╭─ READING PASSAGE

There are still regressions compared to cg_llvm, but most of the incremental compilation times have improved compared to cg_llvm.

Results

![image](https://user-images.githubusercontent.com/17426603/76462316-c315d200-63e1-11ea-8f0a-9e71595cb7d9.png)

bjorn3 commented 4 years ago

New patch for the collector:

diff --git a/collector/src/bin/rustc-perf-collector/execute.rs b/collector/src/bin/rustc-perf-collector/execute.rs
index 9aa2cc48..1caecc8c 100644
--- a/collector/src/bin/rustc-perf-collector/execute.rs
+++ b/collector/src/bin/rustc-perf-collector/execute.rs
@@ -203,13 +203,20 @@ impl<'a> CargoProcess<'a> {
     fn run_rustc(&mut self) -> anyhow::Result<()> {
         loop {
             let mut cmd = self.base_command(self.cwd, "rustc");
+            cmd.env("RUSTFLAGS", "-Cpanic=abort \
+            -Zcodegen-backend=/home/bjorn/Documenten/cg_clif/target/release/librustc_codegen_cranelift.so \
+            --sysroot /home/bjorn/Documenten/cg_clif/build_sysroot/sysroot");
+            cmd.arg("--target").arg("x86_64-unknown-linux-gnu");
             cmd.arg("-p").arg(self.get_pkgid(self.cwd));
+            cmd.env("CG_CLIF_INCR_CACHE", "1");
             match self.build_kind {
                 BuildKind::Check => {
+                    return Ok(());
                     cmd.arg("--profile").arg("check");
                 }
                 BuildKind::Debug => {}
                 BuildKind::Opt => {
+                    return Ok(());
                     cmd.arg("--release");
                 }
             }

Edit: Flipped the default of incr caching of object files in 198037119520d8cccafdc1fd511164c63d741aed, so the old patch is correct again.

╰─
╭─ DATA EXTRACT

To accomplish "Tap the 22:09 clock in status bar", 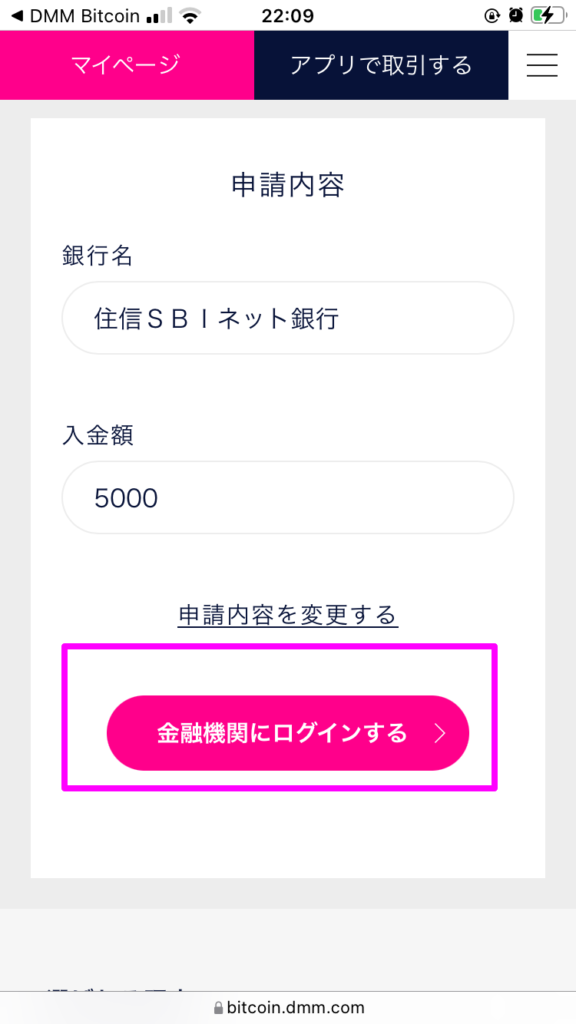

╰─

WHAT TO DO
a. In the rustc-perf collector thread, which environment variable does the new patch set to "1"?
b. Pick up the rustc-perf collector thread after its last sentence and write the next part.

THE RESULTS
a. CG_CLIF_INCR_CACHE

b.
bjorn3 commented 4 years ago

A lot of the reds are caused by the linker taking much more time. (Up to 90%!)

bjorn3 commented 4 years ago

5d516f9e118d6527947ca5deb3d76bbc4fa0f8a1 is a 20%-50% improvement on the coercions-debug benchmark. Overall it is a ~2% improvement.

bjorn3 commented 4 years ago

Current results with lld:

Results

![image](https://user-images.githubusercontent.com/17426603/76689102-fb601f00-6632-11ea-880d-2b6f1832280d.png)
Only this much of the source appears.